The decision is notable for its sweeping conclusion as to what constitutes a U.S. work under § 411. For the purposes of § 411, the Copyright Act defines a work as a United States work if, in the case of a published work, the work is published first in the U.S., simultaneously in the United States and another foreign nation, or first in a foreign nation where the authors are nationals, domiciliaries or habitual residents of the United States. In Kernel, the court determined that any work, foreign or domestic, becomes a U.S. work for purposes of § 411 at the time the work is published online anywhere in the world.

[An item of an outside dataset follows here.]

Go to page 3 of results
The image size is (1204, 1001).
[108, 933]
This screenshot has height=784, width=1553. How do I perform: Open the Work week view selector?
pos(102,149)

The issue has only once before been the subject of a suit in district court. Reaching the opposite conclusion, the court in Moberg v. 33T LLC, 666 F. Supp. 2d 415 (D. Del. 2009) reasoned that “as a matter of U.S. statutory law,” photographs posted on a website in Germany “were not published simultaneously in the United States.” Further, the U.S. Copyright Office has declined to provide additional guidance regarding what constitutes publication for purposes of § 411.  

Once the court determined the Kernel work had been published, the court looked to the issue of simultaneous global publication. The court reasoned that “there can be little dispute that posting material on the Internet makes it available at the same time — simultaneously — to anyone with access to the Internet. There is nothing in the text of the statute to suggest that . . . certain works should be excluded from the definition of ‘United States work’ based solely on the manner in which they are published.” In substance, the court concluded that theoretical availability of any internet-published work represents publication in the United States.

Given the ramifications of the ruling in Kernel, the case may well go up on appeal in the U.S. Court of Appeals, Eleventh Circuit. However, it also serves as a warning to potential plaintiffs to register any works published online before bringing an infringement suit. Whatever the ultimate outcome of a possible appeal, obtaining registration will virtually always be less expensive than litigating the issue.